Fast-forward eight months, and the video card market has changed considerably. Mainly, NVIDIA’s GeForce FX 5900 Ultra is finally available and competing head-to-head with ATI’s flagship, the RADEON 9800 Pro. Both products are extremely complex. And as a result, there hasn’t been much in the way of innovation from third-party hardware vendors peddling high-end graphics cards. Wave after wave of reference boards pass through our labs, undifferentiated for the most part. This isn’t to say reference designs are bad. Clearly, ATI and NVIDIA both back their processors with plentiful resources, the result of which is a stable graphics platform for gaming. But at the same time, reviewing reference boards can be an arduous undertaking. After all, each card performs comparably and the only points for comparison are price, bundle, and availability.
Sapphire: Stepping Out
These days, gargantuan cases are giving way to chic small form factor systems that often sport similar feature sets and comparable performance. The obvious tradeoff is a reduction in expandability – most boast an AGP slot and a single PCI slot. The natural extension of smaller cases is a push for less noise. Shuttle’s systems can be cooled with a single fan and smaller mini-ITX boards often make due with a simple heat sink.
Recognizing that silent PCs are becoming evermore popular, Sapphire has designed another card bearing the ‘Ultimate’ moniker - this one is based on the RADEON 9800 Pro board. As with all of the other 9800 Pro products seen thus far, the Sapphire Atlantis 9800 Pro Ultimate centers on a reference board. However, it is covered with a Zalman VGA cooler from the ZM80 family.

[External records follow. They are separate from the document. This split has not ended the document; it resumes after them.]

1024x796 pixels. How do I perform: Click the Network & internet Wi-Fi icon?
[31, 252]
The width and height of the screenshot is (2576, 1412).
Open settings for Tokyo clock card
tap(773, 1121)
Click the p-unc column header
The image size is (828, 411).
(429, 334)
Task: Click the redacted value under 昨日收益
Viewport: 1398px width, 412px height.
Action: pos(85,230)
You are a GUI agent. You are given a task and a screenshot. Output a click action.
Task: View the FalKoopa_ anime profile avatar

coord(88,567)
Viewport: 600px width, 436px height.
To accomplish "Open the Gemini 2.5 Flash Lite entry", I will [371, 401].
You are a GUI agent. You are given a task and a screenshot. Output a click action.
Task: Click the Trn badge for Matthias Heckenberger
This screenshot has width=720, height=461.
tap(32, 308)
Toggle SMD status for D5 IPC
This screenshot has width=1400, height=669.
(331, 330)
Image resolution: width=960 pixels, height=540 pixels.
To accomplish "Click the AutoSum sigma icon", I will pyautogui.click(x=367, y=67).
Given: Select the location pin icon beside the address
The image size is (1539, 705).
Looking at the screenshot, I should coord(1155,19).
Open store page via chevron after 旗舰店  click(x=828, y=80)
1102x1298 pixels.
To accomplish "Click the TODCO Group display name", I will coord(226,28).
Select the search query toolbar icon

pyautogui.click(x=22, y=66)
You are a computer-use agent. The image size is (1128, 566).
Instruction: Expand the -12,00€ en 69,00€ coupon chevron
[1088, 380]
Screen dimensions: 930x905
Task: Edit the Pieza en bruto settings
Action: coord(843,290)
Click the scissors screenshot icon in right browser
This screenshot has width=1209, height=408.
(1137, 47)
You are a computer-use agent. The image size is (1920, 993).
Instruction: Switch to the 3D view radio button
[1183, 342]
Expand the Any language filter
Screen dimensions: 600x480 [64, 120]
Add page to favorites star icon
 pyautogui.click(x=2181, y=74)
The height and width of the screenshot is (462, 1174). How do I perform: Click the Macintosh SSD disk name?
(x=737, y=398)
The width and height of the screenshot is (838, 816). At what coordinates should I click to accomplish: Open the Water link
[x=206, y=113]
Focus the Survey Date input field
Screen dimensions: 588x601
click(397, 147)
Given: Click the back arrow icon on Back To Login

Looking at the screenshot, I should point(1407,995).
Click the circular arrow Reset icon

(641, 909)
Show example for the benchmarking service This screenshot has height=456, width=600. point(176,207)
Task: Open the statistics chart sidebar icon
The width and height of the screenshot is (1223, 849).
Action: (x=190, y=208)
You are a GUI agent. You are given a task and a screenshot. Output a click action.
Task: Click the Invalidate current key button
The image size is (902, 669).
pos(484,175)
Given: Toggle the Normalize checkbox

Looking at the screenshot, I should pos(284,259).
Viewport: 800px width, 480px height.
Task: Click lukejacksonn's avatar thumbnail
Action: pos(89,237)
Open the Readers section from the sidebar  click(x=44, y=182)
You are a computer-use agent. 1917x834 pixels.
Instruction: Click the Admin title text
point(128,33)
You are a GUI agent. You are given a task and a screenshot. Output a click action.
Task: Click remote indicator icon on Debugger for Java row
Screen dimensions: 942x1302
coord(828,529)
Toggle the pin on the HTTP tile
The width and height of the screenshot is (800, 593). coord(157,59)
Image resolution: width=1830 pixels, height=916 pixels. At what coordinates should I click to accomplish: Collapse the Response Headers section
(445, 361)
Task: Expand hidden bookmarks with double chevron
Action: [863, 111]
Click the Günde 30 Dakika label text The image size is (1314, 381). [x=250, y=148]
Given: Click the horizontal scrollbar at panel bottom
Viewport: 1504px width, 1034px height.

Sapphire's 9700 Ultimate (black)
and 9800 Ultimate (red)
Bottom of the Ultimate cards
To recap, the RADEON 9800 Pro reference board is based on the ATI R350 Visual Processing Unit clocked at 380MHz. It is, of course, fully compliant with DirectX 9 and it sports a couple of features not found on its predecessor, the RADEON 9700 Pro. The first is called an F-buffer, a FIFO buffer within the chip’s core that theoretically enables fragment shader programs of unlimited length. We’ve yet to see a game that utilizes the DirectX 9 feature set, so it remains to be seen what, if any, effect the F-buffer has in real-world apps, especially since massive shader programs have a particularly adverse effect on performance. Additionally, R350 has an enhanced memory controller and Z cache said to augment stencil buffer performance. The cumulative result is a marked improvement in especially intensive situations, such as anti-aliasing at high resolutions. These features are common to all RADEON 9800 Pro cards, though. What makes the Atlantis 9800 Pro Ultimate noteworthy is its method for cooling.